▸ **DIRECTIVE**
Rewrite the lines below, changing every "magnifier" to "magnifying glass" and leaving everything else as it is.

▸ **RECORDS FOR PROCESSING**
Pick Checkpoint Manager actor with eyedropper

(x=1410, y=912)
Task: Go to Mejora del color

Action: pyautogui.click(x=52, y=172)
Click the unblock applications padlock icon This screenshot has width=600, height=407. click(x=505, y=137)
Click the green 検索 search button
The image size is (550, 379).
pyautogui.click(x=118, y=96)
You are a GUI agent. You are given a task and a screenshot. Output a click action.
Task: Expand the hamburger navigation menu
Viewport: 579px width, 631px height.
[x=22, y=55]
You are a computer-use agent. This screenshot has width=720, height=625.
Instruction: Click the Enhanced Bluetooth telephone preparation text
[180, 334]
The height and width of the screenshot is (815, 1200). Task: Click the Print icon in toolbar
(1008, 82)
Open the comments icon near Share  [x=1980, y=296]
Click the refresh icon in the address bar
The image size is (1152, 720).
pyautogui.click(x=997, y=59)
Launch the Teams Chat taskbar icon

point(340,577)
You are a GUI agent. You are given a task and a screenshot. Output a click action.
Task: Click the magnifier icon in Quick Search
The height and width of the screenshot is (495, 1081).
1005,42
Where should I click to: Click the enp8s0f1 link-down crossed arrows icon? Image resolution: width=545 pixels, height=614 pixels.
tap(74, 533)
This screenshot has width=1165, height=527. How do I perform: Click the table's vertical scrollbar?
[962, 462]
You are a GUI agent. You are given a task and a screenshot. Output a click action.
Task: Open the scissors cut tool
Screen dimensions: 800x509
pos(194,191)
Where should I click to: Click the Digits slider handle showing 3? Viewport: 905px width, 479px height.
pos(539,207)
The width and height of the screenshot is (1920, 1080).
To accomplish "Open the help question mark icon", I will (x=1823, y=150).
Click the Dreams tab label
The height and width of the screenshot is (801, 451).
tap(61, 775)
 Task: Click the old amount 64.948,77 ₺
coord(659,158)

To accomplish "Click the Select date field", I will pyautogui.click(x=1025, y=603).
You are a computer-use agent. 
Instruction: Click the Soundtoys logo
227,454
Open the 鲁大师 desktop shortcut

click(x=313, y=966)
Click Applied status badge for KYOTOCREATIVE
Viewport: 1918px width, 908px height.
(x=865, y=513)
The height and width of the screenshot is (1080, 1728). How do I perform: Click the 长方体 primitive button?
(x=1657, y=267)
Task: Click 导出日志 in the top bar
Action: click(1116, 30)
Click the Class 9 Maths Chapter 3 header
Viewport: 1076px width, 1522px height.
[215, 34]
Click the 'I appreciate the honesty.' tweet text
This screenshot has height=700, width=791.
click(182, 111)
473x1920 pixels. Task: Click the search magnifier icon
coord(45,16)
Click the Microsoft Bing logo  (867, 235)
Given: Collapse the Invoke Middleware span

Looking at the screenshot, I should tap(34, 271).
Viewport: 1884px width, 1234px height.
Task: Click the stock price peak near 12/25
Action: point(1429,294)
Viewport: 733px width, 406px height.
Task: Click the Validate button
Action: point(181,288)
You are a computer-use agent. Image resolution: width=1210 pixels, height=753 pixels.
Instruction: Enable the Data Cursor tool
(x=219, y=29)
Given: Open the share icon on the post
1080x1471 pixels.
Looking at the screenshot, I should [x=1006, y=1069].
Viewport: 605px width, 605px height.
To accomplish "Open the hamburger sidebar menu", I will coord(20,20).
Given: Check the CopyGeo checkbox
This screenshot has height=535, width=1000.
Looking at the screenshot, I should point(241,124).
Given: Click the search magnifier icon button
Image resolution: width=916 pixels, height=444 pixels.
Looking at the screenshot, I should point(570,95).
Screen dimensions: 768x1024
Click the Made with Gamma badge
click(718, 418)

▸ **RESPONSE TO THE TASK**
Pick Checkpoint Manager actor with eyedropper

(x=1410, y=912)
Task: Go to Mejora del color

Action: pyautogui.click(x=52, y=172)
Click the unblock applications padlock icon This screenshot has width=600, height=407. click(x=505, y=137)
Click the green 検索 search button
The image size is (550, 379).
pyautogui.click(x=118, y=96)
You are a GUI agent. You are given a task and a screenshot. Output a click action.
Task: Expand the hamburger navigation menu
Viewport: 579px width, 631px height.
[x=22, y=55]
You are a computer-use agent. This screenshot has width=720, height=625.
Instruction: Click the Enhanced Bluetooth telephone preparation text
[180, 334]
The height and width of the screenshot is (815, 1200). Task: Click the Print icon in toolbar
(1008, 82)
Open the comments icon near Share  [x=1980, y=296]
Click the refresh icon in the address bar
The image size is (1152, 720).
pyautogui.click(x=997, y=59)
Launch the Teams Chat taskbar icon

point(340,577)
You are a GUI agent. You are given a task and a screenshot. Output a click action.
Task: Click the magnifying glass icon in Quick Search
The height and width of the screenshot is (495, 1081).
1005,42
Where should I click to: Click the enp8s0f1 link-down crossed arrows icon? Image resolution: width=545 pixels, height=614 pixels.
tap(74, 533)
This screenshot has width=1165, height=527. How do I perform: Click the table's vertical scrollbar?
[962, 462]
You are a GUI agent. You are given a task and a screenshot. Output a click action.
Task: Open the scissors cut tool
Screen dimensions: 800x509
pos(194,191)
Where should I click to: Click the Digits slider handle showing 3? Viewport: 905px width, 479px height.
pos(539,207)
The width and height of the screenshot is (1920, 1080).
To accomplish "Open the help question mark icon", I will (x=1823, y=150).
Click the Dreams tab label
The height and width of the screenshot is (801, 451).
tap(61, 775)
 Task: Click the old amount 64.948,77 ₺
coord(659,158)

To accomplish "Click the Select date field", I will pyautogui.click(x=1025, y=603).
You are a computer-use agent. 
Instruction: Click the Soundtoys logo
227,454
Open the 鲁大师 desktop shortcut

click(x=313, y=966)
Click Applied status badge for KYOTOCREATIVE
Viewport: 1918px width, 908px height.
(x=865, y=513)
The height and width of the screenshot is (1080, 1728). How do I perform: Click the 长方体 primitive button?
(x=1657, y=267)
Task: Click 导出日志 in the top bar
Action: click(1116, 30)
Click the Class 9 Maths Chapter 3 header
Viewport: 1076px width, 1522px height.
[215, 34]
Click the 'I appreciate the honesty.' tweet text
This screenshot has height=700, width=791.
click(182, 111)
473x1920 pixels. Task: Click the search magnifying glass icon
coord(45,16)
Click the Microsoft Bing logo  (867, 235)
Given: Collapse the Invoke Middleware span

Looking at the screenshot, I should tap(34, 271).
Viewport: 1884px width, 1234px height.
Task: Click the stock price peak near 12/25
Action: point(1429,294)
Viewport: 733px width, 406px height.
Task: Click the Validate button
Action: point(181,288)
You are a computer-use agent. Image resolution: width=1210 pixels, height=753 pixels.
Instruction: Enable the Data Cursor tool
(x=219, y=29)
Given: Open the share icon on the post
1080x1471 pixels.
Looking at the screenshot, I should [x=1006, y=1069].
Viewport: 605px width, 605px height.
To accomplish "Open the hamburger sidebar menu", I will coord(20,20).
Given: Check the CopyGeo checkbox
This screenshot has height=535, width=1000.
Looking at the screenshot, I should point(241,124).
Given: Click the search magnifying glass icon button
Image resolution: width=916 pixels, height=444 pixels.
Looking at the screenshot, I should point(570,95).
Screen dimensions: 768x1024
Click the Made with Gamma badge
click(718, 418)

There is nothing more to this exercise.